ILM could make backup easier to manage and cheaper, as long as the two are designed to work together.

As their backup options multiply, users need to learn from ILM, but at the same time they have to make sure that the ILM and network backup strategies they choose are compatible, as otherwise they could create new problems as they solve existing ones.

So argues Eran Farajan, executive VP at backup company Asigra, whose televaulting software replicates branch-office files over the network and into the datacentre for centralised storage.

"The backup and restore market is diverging, not converging onto a single platform," he says. "The divergence stems from tape being a problem. It solves one problem - backup and archiving - but it creates others. Typically that's slow restores.

"So the market is looking at other options, such disk-to-disk, tape virtualisation and televaulting, or even getting rid of tape altogether and replicating remotely over IP.

"All those technologies are bubbling up to do away with tape outside the datacentre. But there is no convergence - there's no one product to cover all needs, so it will be up to customers to decide what suits."

Key to this decision will be the same information analysis and data profiling that is used within an ILM strategy, Farajan says.

"We like to help customers classify their data into what's critical and what's important, for example by scanning their computers and asking when the file was last accessed, who owns it, what file type is it?"

He warns though that unless backup and ILM are properly integrated - and they might not be if ILM is organised centrally, for example, while backups are done to local tape autoloaders - there can be conflict between the two.

"Customers are investigating ILM whether we like it or not.

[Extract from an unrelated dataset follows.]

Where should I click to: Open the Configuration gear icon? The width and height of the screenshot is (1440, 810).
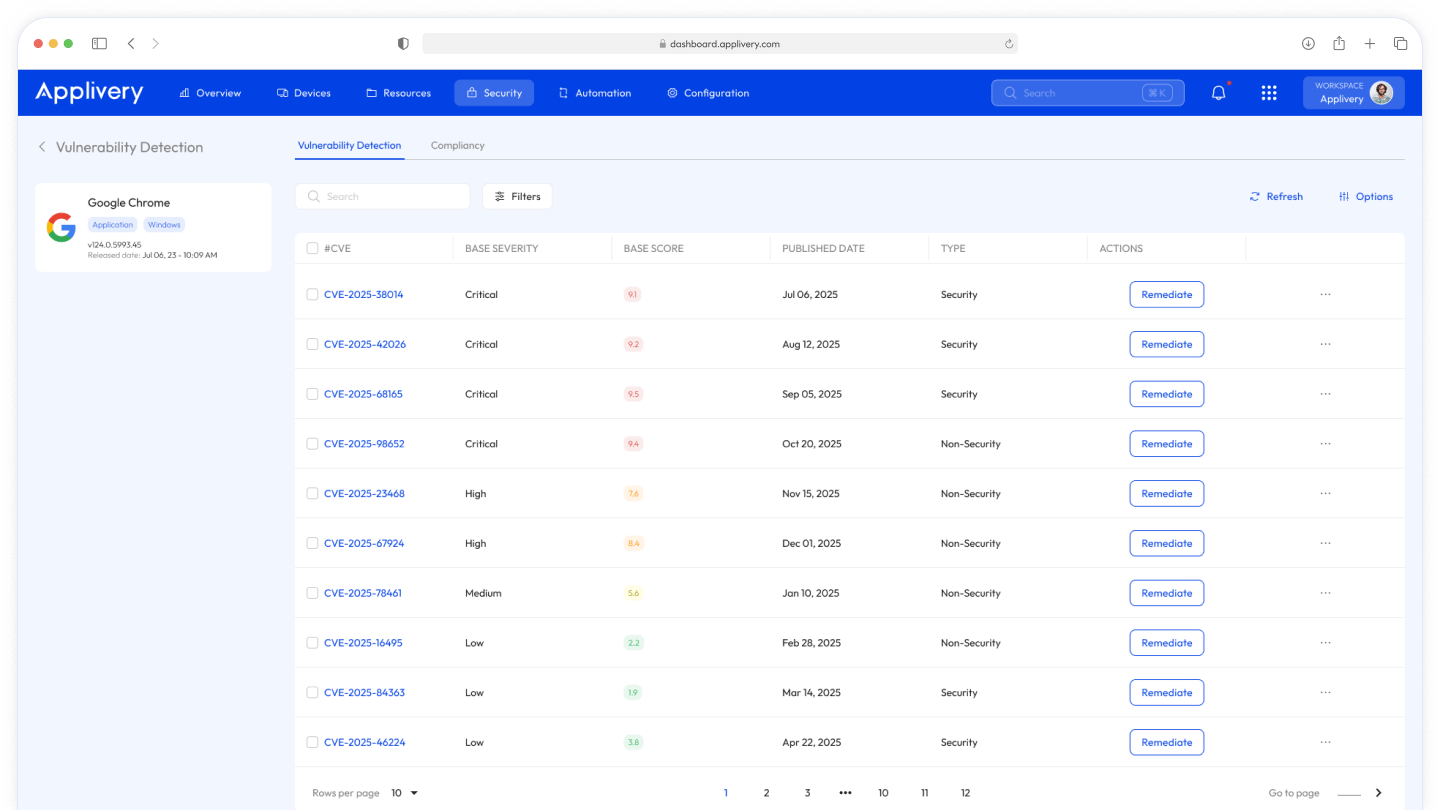coord(672,92)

Whatever ILM solution you buy - EMC, KVS, StorageTek, IBM - they all have one thing in common, which is they use pointers, or stubs. You set up a policy, say to move data after 90 days, and when it moves the data to lower cost storage it leaves a stub behind.

"But during the 90 days when the data was live, your existing software backed it up, so now you have the data on two simultaneous paths, with two sets of backup files."

Not only does that double the volume of backup data you need to store, taking away some of the promised return on investment, but it also creates uncertainty.

"It's one thing to have an ILM solution, it's another to have backup software that's ILM-aware," Farajan says, adding of course that Asigra has an answer: "We recognise the stub file and back that up instead. The software also has to be aware of the several different stub types that operating systems use, such as Microsoft's placeholders."

More generally, he says that ILM could allow organisations to be more creative and economical with their backup policies, whether they use Asigra's televaulting software or existing backup methods.

"Most people would think to put tape into the data centre, and maybe also into the distributed sites. That's the traditional way of doing things, perhaps with autoloaders and appliances in the remote sites, rather than libraries, but still using tape," he says.

"But if ILM takes hold, it only needs to protect your data for the first 90 days, because after that it's on archive tape. So you could perhaps only backup data while it's in the critical state."